Ce texte d’Ada Flores-Vidal a été écrit en août 2013, point de départ d’une exposition qui s’est déroulée le 20 octobre 2013 au Art Bar Koenji Ten, à Tokyo, à l’occasion de l’événement mensuel tententen / Yonaguni (proposant concerts, projections, expositions) organisé par Ian Martin (journaliste musical au Japan Times, fondateur du label Call And Response Records) et par le duo de musique électronique Lo-shi.



Petite, je passais des heures avec mon frère à faire tourner un globe terrestre, les yeux fermés, le doigt pointé dessus, et de ne les rouvrir que lorsque celui-ci s’était arrêté, nous imaginions alors des voyages et des rencontres.
Me souvenant de ces moments exaltants sans cesse renouvelés, l’envie m’a pris récemment de reconduire l’expérience, délaissant le globe en plastique pour Google Maps et sa fonction Street View. Sur une carte dézoomée au maximum, l’option photos du menu en haut à droite activée, il suffit de déplacer le petit bonhomme orange de Street View, là encore les yeux fermés, et de relâcher le clic de la souris quelques secondes plus tard. Les zones non-couvertes par Street View sont nombreuses, mais bien souvent des photos (renvoyant vers le site Panoramio) sont proposées. J’ai pu ainsi arpenter virtuellement des lieux extrêmement divers, m’imprégner de leur atmosphère, scruter des détails incongrus, jouer avec l’idée de me rendre réellement dans ces lieux sélectionnés par le seul hasard, alternativement séduisants, sublimes, neutres, effrayants... Mon esprit se déversait voluptueusement dans les grands circuits du virtuel. La qualité d’image et les saccades dans le défilement ajoutaient une impression tenace de suspension onirique, quand la vitesse d’apparition et de disparition des lieux me faisait goûter les jouissances maldororiennes de la téléportation [1]. Comment ne pas rêver d’un lieu qui renouvellerait sans cesse le regard, et permettrait ainsi de goûter, un poing sur la réalité bien pleine (Reverdy), à une infinité d’ambiances...

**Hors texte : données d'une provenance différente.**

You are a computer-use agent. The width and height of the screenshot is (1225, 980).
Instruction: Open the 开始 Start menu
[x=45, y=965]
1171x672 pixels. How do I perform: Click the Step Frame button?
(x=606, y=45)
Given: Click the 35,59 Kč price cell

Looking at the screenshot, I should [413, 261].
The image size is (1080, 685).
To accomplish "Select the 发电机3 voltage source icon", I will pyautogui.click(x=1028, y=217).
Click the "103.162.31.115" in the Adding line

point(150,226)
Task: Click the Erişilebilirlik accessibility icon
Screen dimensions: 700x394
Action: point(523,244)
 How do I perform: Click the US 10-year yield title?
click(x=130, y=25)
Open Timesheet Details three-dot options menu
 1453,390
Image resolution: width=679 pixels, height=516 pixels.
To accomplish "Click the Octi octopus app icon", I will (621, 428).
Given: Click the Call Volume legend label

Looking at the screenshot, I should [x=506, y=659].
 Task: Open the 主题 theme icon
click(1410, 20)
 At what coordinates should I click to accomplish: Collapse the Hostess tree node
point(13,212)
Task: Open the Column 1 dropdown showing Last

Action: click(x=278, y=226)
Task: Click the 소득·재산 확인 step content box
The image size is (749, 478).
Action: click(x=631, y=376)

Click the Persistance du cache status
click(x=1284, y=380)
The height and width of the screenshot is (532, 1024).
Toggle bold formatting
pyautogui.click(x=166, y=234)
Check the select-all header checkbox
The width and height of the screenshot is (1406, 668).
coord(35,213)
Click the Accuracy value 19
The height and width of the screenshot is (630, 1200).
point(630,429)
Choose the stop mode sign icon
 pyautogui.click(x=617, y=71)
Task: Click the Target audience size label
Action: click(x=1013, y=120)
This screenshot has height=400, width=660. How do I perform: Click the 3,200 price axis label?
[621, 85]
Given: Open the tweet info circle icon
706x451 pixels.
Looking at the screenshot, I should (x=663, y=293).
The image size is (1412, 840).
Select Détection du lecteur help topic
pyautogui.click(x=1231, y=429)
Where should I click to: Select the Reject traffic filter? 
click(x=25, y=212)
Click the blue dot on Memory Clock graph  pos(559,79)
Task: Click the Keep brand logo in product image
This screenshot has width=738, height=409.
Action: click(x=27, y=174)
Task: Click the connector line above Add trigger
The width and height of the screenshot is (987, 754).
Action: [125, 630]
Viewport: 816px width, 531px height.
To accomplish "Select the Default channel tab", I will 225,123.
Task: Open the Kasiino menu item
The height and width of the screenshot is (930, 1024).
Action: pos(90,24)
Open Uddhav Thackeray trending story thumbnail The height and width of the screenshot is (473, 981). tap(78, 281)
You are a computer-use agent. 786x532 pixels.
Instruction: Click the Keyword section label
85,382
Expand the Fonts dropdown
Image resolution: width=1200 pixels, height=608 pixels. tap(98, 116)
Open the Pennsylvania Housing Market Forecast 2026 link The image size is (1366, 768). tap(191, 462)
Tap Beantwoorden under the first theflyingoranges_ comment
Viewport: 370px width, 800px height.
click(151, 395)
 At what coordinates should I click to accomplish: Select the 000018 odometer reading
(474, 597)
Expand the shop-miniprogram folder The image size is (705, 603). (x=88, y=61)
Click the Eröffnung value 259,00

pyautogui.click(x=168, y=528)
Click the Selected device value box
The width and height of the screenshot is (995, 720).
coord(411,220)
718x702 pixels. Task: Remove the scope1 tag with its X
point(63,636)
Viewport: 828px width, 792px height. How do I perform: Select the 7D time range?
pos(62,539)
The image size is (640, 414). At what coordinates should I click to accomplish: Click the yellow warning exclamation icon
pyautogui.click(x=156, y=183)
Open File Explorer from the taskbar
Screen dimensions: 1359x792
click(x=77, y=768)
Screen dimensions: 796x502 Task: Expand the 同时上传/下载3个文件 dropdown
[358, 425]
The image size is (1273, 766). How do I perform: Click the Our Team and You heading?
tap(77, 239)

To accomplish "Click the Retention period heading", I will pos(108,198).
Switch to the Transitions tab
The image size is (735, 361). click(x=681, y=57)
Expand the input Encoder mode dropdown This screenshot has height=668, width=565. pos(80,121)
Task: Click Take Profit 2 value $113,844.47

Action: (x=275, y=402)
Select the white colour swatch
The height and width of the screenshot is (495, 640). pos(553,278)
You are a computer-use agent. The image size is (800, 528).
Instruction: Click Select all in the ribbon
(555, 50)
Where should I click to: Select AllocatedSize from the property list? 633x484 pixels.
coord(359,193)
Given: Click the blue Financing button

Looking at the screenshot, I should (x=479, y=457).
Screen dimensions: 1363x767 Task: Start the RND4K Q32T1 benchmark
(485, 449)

Cette façon d’utiliser Google Maps constitue le détournement ludique-poétique d’une fonctionnalité à la base platement utilitaire. On peut y jouer seul ou à plusieurs. La dérive situationniste trouve une actualisation inattendue, par le biais d’une technologie a priori hostile à tout essor poétique. L’expérience prouve pourtant qu’il est possible de composer avec Google et d’inventer de nouvelles règles, et se solde systématiquement par un dopage de la curiosité, une pandémie poétique, appelant une continuation dans le réel. Dans le même mouvement, l’application pour iPhone / iPod Konjaku Sampo (GPS mettant à disposition des cartes des époques Edo et Meiji) permet de voir Tokyo par les yeux de Nagai Kafu et ouvre les portes d’une psychogéographie hallucinée.

[1Aujourd’hui il est à Madrid ; demain il sera à Saint-Pétersbourg ; hier il se trouvait à Pékin.